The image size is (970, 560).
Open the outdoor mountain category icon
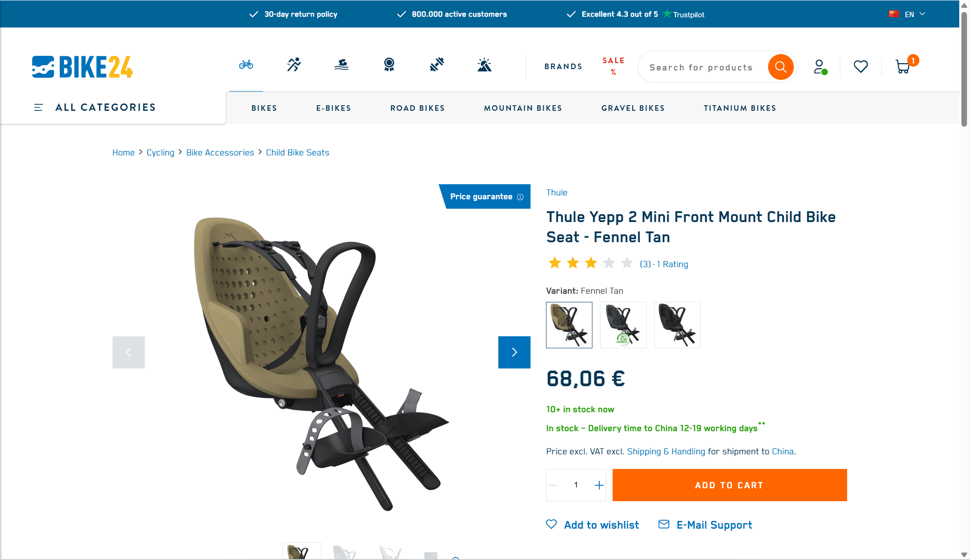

--

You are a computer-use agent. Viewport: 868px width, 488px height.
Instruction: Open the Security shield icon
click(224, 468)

---

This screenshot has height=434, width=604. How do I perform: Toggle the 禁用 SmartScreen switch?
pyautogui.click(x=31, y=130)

### EXERCISE AIM
The entries above hold the needed span. Transcribe exactly the lines from the one with "The image size is (970, 560)." to the one with "Open the outdoor mountain category icon", both included.

### WORKED SOLUTION
The image size is (970, 560).
Open the outdoor mountain category icon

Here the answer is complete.